INTRODUCTION. Chronic granulomatous disease (CGD) is an inborn error of immunity (IEI). It is characterized by infections and inflammation in different organs. The genes responsible for CGD described to date are CYBB, CYBA, NCF1, NCF2, NCF4 and CYBC1 In the NCF2 gene, 104 different allelic mutations have been described, such as deletions, nonsense, splice site, missense, insertions and indels. New genetic tools, such as next generation sequencing, offer the detection of the copy number variations (CNV). We describe a family with CGD due to a homozygous duplication in exons 8 and 9 of NCF2.

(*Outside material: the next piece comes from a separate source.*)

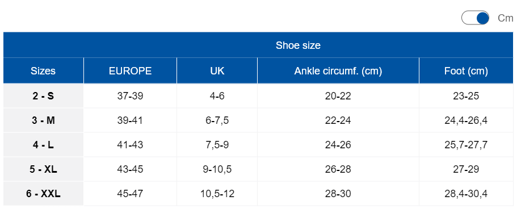
Task: Click the 6-7,5 UK size cell
Action: (x=217, y=120)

CASE PRESENTATION. An 11-year-old male patient (P1), member of a consanguineous family with low socioeconomic status, debuted with hepatic abscesses, Chron’s colitis and multiple pneumonias. Dihydrorhodamine (DHR) test showed chronic granulomatous disease. The expression of p67phox was null. Sanger sequencing of the NCF2 gene did not show the responsible mutation, however, through next-generation sequencing (NGS), we found a homozygous duplication encompassing exons 8 to 9. We proceeded to pedigree, both parents were heterozygous (c.dup8-9/WT); his 12-year-old older brother (P2) was homozygous (c.dup8-9/dup8-9). DHR showed CGD; in addition, p67phox expression in neutrophils was null. Surprisingly P2 only referred two events of cervical adenitis with spontaneous remission.
CONCLUSIONS. We present two patients from a family with CGD secondary to a homozygous duplication in NCF2. This is the third case reported internationally with CNVs in the NCF2 gene. The clinical spectrum of this pathogenic variant is from asymptomatic to severe. The P2 was found by pedigree testing, which highlights its importance even in asymptomatic relatives. To our knowledge, no case of asymptomatic CGD with CNV in NCF2 has been described.